The former Savonet Plantation is found within the bounds of Curaçao’s Christoffel National Park. In 2010, the landhuis (manor) was converted into a museum which touches on the history of the island and life on a colonial-era Dutch plantation.
The museum starts off at the very beginning of Curaçao’s history, with artifacts left by the Arowak Indians: the people who inhabited the island before the arrival of the Europeans. But the majority of exhibits at the Savonet concentrate on the story of the plantation itself, and what life was like for both landowners and slaves.

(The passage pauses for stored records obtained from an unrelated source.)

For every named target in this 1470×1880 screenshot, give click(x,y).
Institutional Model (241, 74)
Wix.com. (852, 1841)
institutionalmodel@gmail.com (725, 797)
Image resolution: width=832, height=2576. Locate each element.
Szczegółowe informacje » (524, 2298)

The Savonet Plantation’s landhuis was built in 1662, at a time when the Dutch were heavily invested in the slave trade. Hundreds of men and women kidnapped from West Africa were purchased in Willemstad for work on this plantation, which was one of Curaçao’s largest. Even after the 1863 abolition, most of the Savonet’s former slaves stayed on, working for pennies on parcels of land which they now owned.
The museum introduces the culture of the Savonet’s slaves and, by extension, those across the Caribbean. We learned about the religion santería, which is a blend of Catholicism and various West African faiths, as well as some of the more curious customs. For example, after birth, newborn babies were safeguarded for eight days to protect them from falling victim to a vampire-like creature known as the “èdze.” Another custom was that, after marriage, the mother of the groom would visit the bridal suite. If she found the sheets stained with “Virgin Tears,” she would bring them in celebration to the mother of the bride. The two old biddies would then wash the sheets and hang them out to dry in the front yard, making sure that every passerby knew about the bride’s chastity. We also learned that many Dutch women would give their babies to a “Yaya,” or nursemaid, for milking. The Yaya was responsible for the child’s upbringing, and would often follow them into adulthood, eventually watching over their children as well.
The museum is rounded out with portraits from the plantation days, tools, clothes, a crib, a coffin… and a few real live bats. I almost screamed the first time one whizzed by me through an open door. I might have been afraid that it was an “èdze.”
Perhaps the best part of this museum is its location. While you’re reading about the Savonet’s history, you’re standing in the very spot it occurred. Amazingly, we were the only people there, and this was on a Sunday. I’m guessing that most visitors come to the Christoffel Park to hike up the mountain, and then leave again right away. But if you have any interest in the history of Curaçao, don’t overlook the Savonet Museum.